National park in China

Yesanpo National Park (野三坡 (Yěsānpō, Wild Three Slope)) (also, Yesanpo Scenic Site, or Yesanpo Geopark, and component areas) is a national park in Laishui County, Hebei Province, China about 2 hours west of Beijing. Yesanpo consists of six main scenic sites, including the Bai Li Xia Gorge ("hundred li gorge", which is about 31 miles), portions of the Juma River, Baicaopan Forest, and Jinhua Mountain. The park is located where the Taihang Mountains meet the Yan Mountains.

Although designated as a national park, Yesanpo is not listed as an IUCN Level II "protected area" in the World Database of Protected Areas (WDPA).

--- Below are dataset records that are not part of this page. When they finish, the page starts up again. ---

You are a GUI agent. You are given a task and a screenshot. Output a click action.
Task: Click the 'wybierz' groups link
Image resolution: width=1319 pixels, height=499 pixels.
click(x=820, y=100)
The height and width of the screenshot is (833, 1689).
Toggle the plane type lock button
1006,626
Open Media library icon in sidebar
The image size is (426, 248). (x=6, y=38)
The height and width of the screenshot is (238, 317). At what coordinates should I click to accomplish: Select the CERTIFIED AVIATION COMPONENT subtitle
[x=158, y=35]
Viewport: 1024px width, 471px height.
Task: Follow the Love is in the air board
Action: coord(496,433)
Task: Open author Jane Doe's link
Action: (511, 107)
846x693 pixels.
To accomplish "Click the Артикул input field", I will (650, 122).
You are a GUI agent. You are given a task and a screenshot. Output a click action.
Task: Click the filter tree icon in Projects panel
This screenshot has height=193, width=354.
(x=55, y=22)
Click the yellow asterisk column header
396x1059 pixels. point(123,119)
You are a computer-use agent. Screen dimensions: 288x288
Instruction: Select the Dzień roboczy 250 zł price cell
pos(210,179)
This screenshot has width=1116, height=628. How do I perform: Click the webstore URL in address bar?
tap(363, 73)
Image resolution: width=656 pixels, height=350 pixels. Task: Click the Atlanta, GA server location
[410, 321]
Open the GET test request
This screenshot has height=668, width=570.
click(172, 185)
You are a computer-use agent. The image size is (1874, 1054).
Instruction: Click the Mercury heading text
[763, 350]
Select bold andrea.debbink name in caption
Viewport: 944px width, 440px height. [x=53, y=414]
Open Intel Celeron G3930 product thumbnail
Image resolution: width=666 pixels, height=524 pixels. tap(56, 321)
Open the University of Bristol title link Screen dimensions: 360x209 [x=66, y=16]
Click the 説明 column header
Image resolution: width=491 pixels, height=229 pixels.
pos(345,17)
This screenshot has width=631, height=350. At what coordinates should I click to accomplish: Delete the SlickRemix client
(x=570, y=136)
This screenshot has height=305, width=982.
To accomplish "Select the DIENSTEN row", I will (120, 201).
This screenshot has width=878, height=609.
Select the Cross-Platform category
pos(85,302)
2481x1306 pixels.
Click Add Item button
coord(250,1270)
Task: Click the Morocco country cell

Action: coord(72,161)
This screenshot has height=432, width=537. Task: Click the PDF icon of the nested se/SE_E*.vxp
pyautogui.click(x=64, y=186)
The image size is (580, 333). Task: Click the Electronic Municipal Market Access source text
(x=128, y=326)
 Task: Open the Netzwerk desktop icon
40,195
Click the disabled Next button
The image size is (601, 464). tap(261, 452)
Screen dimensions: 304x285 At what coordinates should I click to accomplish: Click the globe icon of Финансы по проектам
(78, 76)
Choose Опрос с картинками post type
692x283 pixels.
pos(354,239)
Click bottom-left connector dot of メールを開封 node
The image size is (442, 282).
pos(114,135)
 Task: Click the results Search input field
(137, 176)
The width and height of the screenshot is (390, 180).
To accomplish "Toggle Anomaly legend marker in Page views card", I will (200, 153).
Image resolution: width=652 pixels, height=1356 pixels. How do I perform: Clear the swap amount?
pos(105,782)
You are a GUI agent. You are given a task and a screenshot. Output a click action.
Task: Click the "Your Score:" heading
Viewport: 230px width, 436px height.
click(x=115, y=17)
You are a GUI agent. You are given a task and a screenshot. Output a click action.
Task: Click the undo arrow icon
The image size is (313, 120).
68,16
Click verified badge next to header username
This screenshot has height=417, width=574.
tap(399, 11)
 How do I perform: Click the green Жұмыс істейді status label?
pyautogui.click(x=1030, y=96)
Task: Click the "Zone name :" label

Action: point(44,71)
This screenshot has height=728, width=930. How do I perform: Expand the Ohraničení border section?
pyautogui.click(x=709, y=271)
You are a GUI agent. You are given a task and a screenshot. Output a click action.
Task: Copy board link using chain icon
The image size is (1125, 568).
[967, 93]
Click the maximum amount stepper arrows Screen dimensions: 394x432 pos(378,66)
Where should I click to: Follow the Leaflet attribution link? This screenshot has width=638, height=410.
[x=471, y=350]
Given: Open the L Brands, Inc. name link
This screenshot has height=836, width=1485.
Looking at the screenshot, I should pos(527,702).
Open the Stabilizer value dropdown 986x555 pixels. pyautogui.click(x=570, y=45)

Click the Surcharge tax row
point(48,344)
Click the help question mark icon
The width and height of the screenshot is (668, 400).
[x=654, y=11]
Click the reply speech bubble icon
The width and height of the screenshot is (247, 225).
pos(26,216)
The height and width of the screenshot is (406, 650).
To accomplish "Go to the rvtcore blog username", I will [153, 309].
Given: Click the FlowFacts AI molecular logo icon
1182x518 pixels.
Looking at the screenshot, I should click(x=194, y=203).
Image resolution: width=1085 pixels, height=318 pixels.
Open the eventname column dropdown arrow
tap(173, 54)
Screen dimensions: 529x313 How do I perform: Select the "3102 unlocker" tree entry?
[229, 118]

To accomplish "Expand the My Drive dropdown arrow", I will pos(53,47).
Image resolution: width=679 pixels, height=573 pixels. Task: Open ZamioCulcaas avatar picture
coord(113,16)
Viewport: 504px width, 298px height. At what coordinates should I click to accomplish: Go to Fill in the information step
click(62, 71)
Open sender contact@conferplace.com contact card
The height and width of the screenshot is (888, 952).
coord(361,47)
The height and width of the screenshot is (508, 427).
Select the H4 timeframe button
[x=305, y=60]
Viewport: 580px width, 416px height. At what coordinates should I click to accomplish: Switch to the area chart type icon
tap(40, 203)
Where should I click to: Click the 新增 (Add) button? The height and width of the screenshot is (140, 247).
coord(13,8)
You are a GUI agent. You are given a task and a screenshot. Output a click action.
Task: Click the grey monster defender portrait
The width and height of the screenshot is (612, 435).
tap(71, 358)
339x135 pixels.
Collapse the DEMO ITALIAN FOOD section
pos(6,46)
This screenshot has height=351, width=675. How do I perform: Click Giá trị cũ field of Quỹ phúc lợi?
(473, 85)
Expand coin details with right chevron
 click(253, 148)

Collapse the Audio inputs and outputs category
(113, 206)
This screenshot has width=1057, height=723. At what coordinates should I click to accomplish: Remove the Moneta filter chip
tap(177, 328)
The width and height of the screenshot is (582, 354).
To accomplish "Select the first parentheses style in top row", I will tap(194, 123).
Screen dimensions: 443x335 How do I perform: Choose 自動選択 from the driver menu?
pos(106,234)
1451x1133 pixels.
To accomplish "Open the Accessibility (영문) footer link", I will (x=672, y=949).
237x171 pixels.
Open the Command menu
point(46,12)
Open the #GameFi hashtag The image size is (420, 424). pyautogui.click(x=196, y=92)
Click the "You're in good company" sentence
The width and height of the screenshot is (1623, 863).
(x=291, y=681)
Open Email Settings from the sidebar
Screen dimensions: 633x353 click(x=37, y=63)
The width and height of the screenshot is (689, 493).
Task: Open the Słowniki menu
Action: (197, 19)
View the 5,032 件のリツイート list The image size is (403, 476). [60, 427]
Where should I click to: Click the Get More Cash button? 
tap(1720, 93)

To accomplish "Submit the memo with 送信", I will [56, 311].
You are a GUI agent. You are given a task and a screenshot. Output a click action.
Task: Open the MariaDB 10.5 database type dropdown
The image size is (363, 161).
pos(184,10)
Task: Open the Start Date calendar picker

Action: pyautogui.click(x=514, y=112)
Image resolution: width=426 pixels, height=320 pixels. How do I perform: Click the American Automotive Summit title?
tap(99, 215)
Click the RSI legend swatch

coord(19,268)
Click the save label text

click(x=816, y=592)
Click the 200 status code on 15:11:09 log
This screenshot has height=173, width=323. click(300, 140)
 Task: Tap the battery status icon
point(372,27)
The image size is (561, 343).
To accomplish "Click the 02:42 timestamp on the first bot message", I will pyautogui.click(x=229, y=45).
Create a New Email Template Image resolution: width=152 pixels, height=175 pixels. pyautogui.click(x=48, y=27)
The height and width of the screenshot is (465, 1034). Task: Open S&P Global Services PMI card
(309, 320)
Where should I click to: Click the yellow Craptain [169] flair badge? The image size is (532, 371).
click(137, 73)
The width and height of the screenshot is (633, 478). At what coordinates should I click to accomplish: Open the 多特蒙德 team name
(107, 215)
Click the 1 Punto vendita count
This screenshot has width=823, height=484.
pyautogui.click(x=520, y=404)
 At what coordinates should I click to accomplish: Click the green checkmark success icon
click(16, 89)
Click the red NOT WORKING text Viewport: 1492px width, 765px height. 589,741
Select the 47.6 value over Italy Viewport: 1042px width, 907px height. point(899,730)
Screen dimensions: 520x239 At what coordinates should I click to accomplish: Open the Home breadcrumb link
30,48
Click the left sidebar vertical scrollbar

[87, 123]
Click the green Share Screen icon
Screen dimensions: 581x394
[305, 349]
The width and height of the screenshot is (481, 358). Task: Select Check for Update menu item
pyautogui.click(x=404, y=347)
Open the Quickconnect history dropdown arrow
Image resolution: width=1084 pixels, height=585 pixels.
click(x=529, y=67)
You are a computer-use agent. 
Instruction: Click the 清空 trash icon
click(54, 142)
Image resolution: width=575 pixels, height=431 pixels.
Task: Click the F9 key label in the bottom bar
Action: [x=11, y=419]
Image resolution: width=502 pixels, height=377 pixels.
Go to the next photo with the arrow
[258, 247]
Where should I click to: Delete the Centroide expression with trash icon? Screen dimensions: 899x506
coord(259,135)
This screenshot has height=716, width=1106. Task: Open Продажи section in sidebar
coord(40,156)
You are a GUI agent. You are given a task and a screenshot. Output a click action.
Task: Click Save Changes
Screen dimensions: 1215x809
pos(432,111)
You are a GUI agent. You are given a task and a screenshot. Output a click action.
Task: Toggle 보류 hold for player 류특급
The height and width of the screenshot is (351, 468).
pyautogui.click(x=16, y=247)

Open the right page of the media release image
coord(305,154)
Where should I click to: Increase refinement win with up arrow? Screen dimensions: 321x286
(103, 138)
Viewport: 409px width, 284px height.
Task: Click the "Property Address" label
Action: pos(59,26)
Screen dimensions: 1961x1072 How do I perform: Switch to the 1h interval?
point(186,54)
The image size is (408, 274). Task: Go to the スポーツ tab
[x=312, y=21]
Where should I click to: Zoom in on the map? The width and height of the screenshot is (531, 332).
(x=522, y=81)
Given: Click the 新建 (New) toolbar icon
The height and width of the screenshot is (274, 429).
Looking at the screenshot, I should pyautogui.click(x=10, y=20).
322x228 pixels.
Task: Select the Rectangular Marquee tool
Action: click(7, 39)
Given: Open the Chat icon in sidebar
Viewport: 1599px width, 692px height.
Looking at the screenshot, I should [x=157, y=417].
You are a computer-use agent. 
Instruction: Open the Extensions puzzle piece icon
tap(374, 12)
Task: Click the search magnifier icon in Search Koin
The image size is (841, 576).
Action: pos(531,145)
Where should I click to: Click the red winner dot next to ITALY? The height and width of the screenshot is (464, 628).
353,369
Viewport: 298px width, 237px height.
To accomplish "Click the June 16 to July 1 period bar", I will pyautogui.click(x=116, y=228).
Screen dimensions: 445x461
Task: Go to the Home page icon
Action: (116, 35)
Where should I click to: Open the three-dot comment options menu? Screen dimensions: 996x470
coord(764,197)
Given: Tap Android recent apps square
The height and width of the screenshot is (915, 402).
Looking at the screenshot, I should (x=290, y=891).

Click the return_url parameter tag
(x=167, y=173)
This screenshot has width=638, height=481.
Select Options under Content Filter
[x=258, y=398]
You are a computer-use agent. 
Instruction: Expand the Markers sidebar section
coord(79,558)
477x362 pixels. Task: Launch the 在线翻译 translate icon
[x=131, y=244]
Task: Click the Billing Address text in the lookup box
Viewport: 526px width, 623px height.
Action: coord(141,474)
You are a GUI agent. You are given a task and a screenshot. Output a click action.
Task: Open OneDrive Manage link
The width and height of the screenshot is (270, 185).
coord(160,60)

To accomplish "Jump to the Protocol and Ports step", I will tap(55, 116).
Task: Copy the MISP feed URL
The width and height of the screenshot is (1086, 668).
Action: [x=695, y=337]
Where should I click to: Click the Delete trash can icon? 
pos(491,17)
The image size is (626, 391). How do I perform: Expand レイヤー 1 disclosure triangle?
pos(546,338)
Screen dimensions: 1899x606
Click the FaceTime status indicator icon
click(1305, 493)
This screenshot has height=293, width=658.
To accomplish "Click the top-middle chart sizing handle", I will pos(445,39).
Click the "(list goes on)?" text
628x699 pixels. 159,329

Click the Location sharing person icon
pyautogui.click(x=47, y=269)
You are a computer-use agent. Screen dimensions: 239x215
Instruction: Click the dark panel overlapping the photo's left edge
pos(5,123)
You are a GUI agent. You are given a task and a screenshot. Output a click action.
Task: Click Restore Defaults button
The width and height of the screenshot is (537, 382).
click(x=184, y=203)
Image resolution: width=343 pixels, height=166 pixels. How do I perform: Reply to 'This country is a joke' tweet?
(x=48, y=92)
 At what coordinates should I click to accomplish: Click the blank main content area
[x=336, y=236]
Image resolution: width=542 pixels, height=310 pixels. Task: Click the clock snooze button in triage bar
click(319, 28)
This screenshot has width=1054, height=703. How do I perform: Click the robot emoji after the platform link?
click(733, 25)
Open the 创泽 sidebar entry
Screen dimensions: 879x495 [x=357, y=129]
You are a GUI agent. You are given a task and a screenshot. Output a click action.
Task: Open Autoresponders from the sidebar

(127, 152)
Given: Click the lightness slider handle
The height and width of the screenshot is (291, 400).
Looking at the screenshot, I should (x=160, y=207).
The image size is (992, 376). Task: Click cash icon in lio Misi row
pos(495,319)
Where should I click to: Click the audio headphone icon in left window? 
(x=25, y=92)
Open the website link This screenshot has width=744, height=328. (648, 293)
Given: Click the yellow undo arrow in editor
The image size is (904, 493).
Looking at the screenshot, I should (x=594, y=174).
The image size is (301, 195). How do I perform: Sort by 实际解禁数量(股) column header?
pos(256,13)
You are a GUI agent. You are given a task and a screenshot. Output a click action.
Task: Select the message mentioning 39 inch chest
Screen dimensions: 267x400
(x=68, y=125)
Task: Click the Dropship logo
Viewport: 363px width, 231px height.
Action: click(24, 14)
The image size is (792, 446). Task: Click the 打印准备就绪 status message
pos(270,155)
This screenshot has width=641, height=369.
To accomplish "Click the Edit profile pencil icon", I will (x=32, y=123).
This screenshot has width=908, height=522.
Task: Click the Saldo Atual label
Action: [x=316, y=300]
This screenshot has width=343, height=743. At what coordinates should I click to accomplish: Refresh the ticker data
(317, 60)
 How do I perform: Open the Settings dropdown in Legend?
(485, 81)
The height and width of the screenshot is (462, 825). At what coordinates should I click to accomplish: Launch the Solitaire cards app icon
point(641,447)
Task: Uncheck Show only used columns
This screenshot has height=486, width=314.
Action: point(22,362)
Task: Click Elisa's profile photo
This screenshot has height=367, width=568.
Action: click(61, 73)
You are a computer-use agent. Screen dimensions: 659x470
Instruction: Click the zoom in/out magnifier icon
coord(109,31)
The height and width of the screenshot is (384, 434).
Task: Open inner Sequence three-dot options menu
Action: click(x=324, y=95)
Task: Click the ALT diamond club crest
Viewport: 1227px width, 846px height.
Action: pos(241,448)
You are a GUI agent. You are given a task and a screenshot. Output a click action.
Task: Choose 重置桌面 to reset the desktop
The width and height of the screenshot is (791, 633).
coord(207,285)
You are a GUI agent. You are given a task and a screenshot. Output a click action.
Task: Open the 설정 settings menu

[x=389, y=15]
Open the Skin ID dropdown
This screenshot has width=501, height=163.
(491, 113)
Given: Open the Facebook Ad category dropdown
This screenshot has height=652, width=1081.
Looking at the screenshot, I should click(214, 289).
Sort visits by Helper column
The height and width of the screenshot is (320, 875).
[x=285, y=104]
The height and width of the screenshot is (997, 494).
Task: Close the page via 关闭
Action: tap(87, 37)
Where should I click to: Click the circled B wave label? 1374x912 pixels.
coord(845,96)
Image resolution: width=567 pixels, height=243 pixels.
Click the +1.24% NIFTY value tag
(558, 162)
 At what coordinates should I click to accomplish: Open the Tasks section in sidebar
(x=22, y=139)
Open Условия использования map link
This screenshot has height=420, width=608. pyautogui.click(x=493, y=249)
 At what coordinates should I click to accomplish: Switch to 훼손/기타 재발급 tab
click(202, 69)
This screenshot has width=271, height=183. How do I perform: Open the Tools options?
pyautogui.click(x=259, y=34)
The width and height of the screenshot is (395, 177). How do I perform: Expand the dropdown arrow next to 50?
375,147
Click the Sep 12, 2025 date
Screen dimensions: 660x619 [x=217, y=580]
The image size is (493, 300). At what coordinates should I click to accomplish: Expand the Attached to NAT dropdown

However, "Yesanpo Scenic Area" is listed by the governmental China National Tourism Administration, and components are listed in the WDPA. For example, Binlixia Nature Reserve is listed as an IUCN Level V Protected Area.

==Climate and ecoregion==
Yesanpo has a humid continental climate (Koppen climate classification Dwa), characterized by four distinct seasons, a windy spring, rainy summer, cool autumn, and dry winter with little snow. The best months for visiting the region are April through October when the weather and scenery is best. The ecoregion is Central China Loess Plateau Mixed Forest.

==Tourism==
The scenic areas are well-developed for tourism. Transportation to the park is available on the "Yesanpo Tourist Special Line" from Beijing West Railway Station, with a destination of Yesanpo Station or Bailixia Station.